Dua alam ciptaan Allah, alam dunia dan alam akhirat, mutlak berbeda dalam karakteristik dan esensi wujudnya. Walaupun begitu setiap manusia pasti memasuki dan bergumul di dalamnya. Tak seorang pun dapat menghindar dari keberadaan di dalam alam dunia dan alam akhirat. Oleh karena kedua alam, baik secara realitas sejatinya ataupun karakteristiknya berbeda, setiap manusia diberikan potensi untuk dapat menyempurnakan eksistensi dirinya di dalam kedua alam tersebut sehingga dapat meraih puncak kesempurnaannya. Meskipun pada kenyataannya sebagian besar manusia justru mengalami kegagalan sebelum merealisasikan kesempurnaannya secara utuh..

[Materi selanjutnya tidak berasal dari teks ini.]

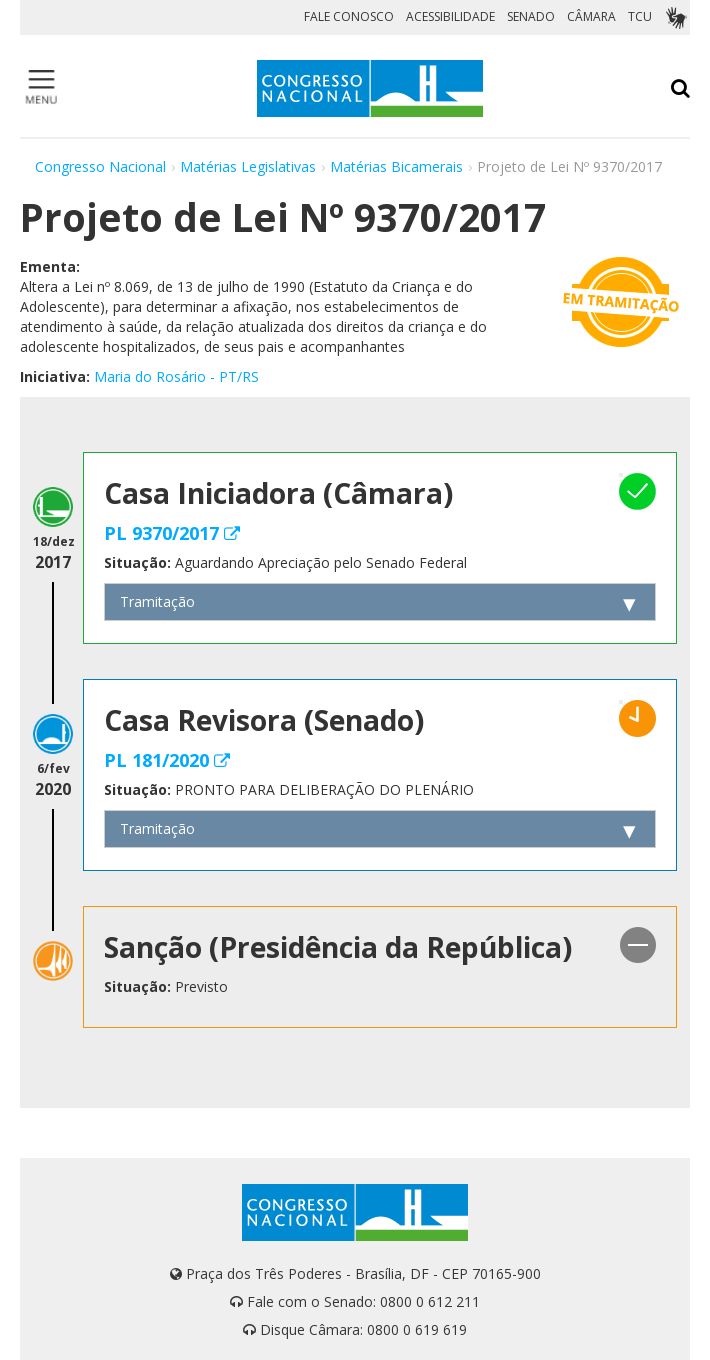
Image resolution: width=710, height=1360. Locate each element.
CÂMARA (591, 16)
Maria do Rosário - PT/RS (176, 376)
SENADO (531, 16)
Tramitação (157, 601)
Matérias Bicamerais (396, 166)
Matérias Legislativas (248, 166)
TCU (640, 16)
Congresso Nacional (100, 166)
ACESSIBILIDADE (450, 16)
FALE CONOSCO (349, 16)
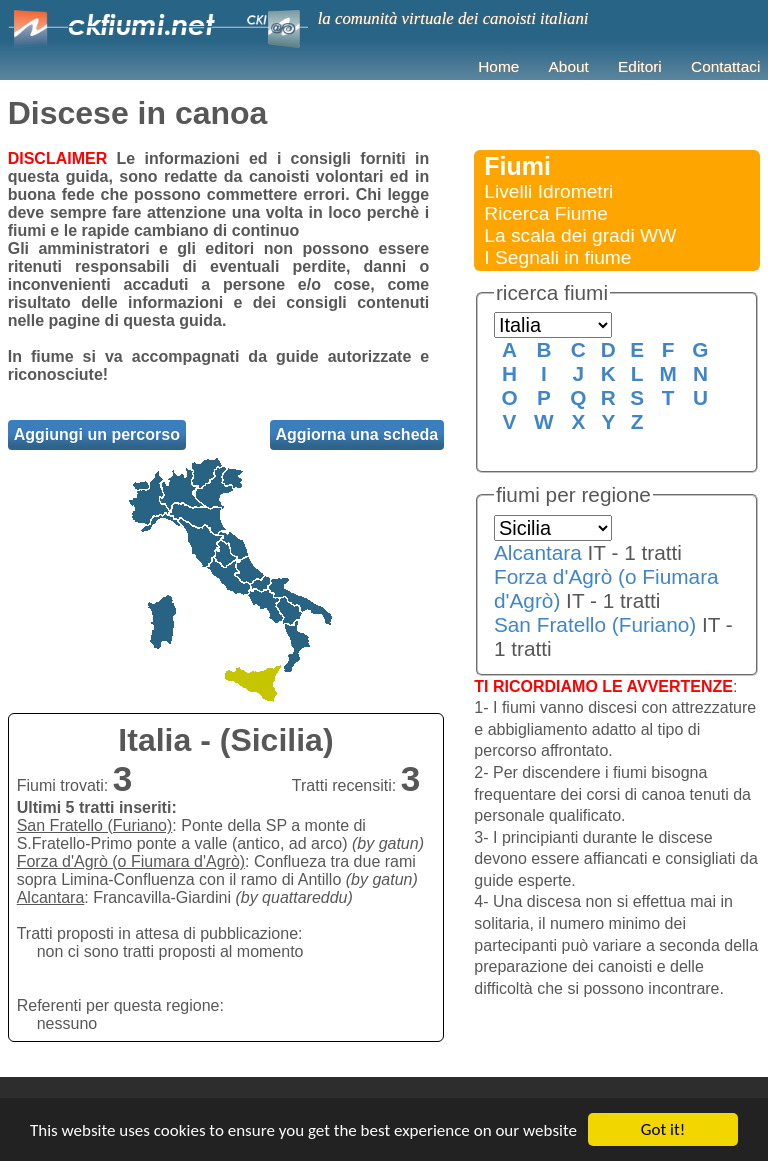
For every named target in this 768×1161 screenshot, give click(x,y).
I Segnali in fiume (557, 257)
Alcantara (538, 552)
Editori (640, 66)
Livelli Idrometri (548, 191)
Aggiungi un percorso (97, 434)
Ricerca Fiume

Alam dunia, dengan segala watak dan karakteristiknya, adalah sebuah perjalanan sedangkan alam akhirat adalah persinggahan terakhir kita, kampung halaman, dan rumah kita yang abadi. Oleh karena itu meskipun kita dilahirkan di dunia, dan dunia menjadi tempat tinggal kita sekarang ini, namun realitas sejatinya, setidak-tidaknya secara spiritual, sedang berjalan jauh menuju tempat kembali hakiki kita, alam keabadian, alam akhirat. Di sanalah kita akan dihadapkan kepada berbagai peristiwa eskatologis yang belum pernah kita jumpai selama hayat kita.

Di tempat kembali itu masing-masing individu benar-benar akan merasakan sebagai makhluk moral yang harus mempertanggungjawabkan seluruh sepak terjang kita selama di dunia. Di sana pula akan terbukti jati diri kita yang sebenarnya, menjadi individu yang sejatinya terhormat mencapai kebaikan tertinggi atau bahkan menjadi hina dina terjerembab ke dalam lumpur keburukan.

Allah Swt telah menunjuki manusia jalan agar dapat mencapai tempatnya yang layak dalam penciptaan, di surga-Nya. Sebagai manusia bahkan kita diperintahkan agar menempuh jalan-Nya meskipun harus berjalan mendaki lagi sukar. Tidak sepatutnya di dunia yang fana ini menjadi tumpuan hidup. Tidak sepatutnya pula kita bermegah-megah karena tunduk kepada pesonanya dan tidak menjadikannya sebagai medan perjuangan untuk menghimpun aset untuk kembali ke rumah asalnya. ”Maka tidakkah sebaiknya (dengan hartanya itu) ia menempuh jalan yang mendaki lagi sukar?” (QS, al-Balad [90]: 11).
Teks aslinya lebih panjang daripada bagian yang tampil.